(Input data begins)

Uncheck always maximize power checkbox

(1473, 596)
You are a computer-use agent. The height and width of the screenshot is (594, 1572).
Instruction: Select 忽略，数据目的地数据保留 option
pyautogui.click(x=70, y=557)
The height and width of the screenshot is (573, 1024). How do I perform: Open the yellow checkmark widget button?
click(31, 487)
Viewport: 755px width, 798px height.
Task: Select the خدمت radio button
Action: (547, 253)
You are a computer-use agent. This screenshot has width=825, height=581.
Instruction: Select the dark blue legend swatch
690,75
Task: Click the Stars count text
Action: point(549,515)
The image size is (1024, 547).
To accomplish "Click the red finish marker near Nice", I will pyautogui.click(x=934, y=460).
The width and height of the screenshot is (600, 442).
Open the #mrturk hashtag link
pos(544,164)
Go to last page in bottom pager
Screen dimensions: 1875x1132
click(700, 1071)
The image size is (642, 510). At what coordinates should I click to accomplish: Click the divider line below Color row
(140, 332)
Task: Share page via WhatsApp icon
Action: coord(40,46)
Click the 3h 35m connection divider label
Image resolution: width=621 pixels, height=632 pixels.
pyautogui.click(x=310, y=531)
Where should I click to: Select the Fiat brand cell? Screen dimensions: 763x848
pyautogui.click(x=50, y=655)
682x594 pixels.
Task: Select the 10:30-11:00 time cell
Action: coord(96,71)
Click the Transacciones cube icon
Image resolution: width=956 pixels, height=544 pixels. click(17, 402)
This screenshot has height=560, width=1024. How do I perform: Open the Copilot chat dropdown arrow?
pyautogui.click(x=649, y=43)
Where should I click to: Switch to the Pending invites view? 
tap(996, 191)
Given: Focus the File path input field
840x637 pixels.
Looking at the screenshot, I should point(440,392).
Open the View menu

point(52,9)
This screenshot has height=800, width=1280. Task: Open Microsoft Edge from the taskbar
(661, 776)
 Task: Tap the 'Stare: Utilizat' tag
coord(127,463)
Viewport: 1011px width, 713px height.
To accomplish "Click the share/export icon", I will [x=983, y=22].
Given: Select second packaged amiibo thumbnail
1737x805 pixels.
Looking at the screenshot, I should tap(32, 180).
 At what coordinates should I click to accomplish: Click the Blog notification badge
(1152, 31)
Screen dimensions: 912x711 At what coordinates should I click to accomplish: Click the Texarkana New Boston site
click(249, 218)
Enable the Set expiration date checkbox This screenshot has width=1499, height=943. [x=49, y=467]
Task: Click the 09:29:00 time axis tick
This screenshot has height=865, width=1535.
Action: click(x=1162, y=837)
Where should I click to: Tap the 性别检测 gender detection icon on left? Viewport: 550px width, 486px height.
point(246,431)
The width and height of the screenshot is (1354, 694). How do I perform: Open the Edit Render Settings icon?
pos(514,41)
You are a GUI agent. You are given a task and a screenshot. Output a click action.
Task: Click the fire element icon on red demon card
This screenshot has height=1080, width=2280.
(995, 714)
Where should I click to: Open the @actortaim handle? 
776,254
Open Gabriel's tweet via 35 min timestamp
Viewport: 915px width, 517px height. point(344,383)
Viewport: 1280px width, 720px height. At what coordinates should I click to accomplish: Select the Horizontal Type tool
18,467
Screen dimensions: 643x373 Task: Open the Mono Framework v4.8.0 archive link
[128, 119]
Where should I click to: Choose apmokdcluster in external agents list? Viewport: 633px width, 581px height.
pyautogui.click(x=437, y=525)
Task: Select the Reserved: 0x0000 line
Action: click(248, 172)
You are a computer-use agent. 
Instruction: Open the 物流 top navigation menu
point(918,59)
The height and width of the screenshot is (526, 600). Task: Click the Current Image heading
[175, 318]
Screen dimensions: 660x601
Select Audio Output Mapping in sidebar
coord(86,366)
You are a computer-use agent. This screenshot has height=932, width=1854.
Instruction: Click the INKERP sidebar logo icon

(Input data ends)

#### Exercise instructions:
The line containing "Viewport: 1280px width, 720px" and every line after it, through the end of the records above: output exactly those, and nothing else.

#### Answer section:
Viewport: 1280px width, 720px height. At what coordinates should I click to accomplish: Select the Horizontal Type tool
18,467
Screen dimensions: 643x373 Task: Open the Mono Framework v4.8.0 archive link
[128, 119]
Where should I click to: Choose apmokdcluster in external agents list? Viewport: 633px width, 581px height.
pyautogui.click(x=437, y=525)
Task: Select the Reserved: 0x0000 line
Action: click(248, 172)
You are a computer-use agent. 
Instruction: Open the 物流 top navigation menu
point(918,59)
The height and width of the screenshot is (526, 600). Task: Click the Current Image heading
[175, 318]
Screen dimensions: 660x601
Select Audio Output Mapping in sidebar
coord(86,366)
You are a computer-use agent. This screenshot has height=932, width=1854.
Instruction: Click the INKERP sidebar logo icon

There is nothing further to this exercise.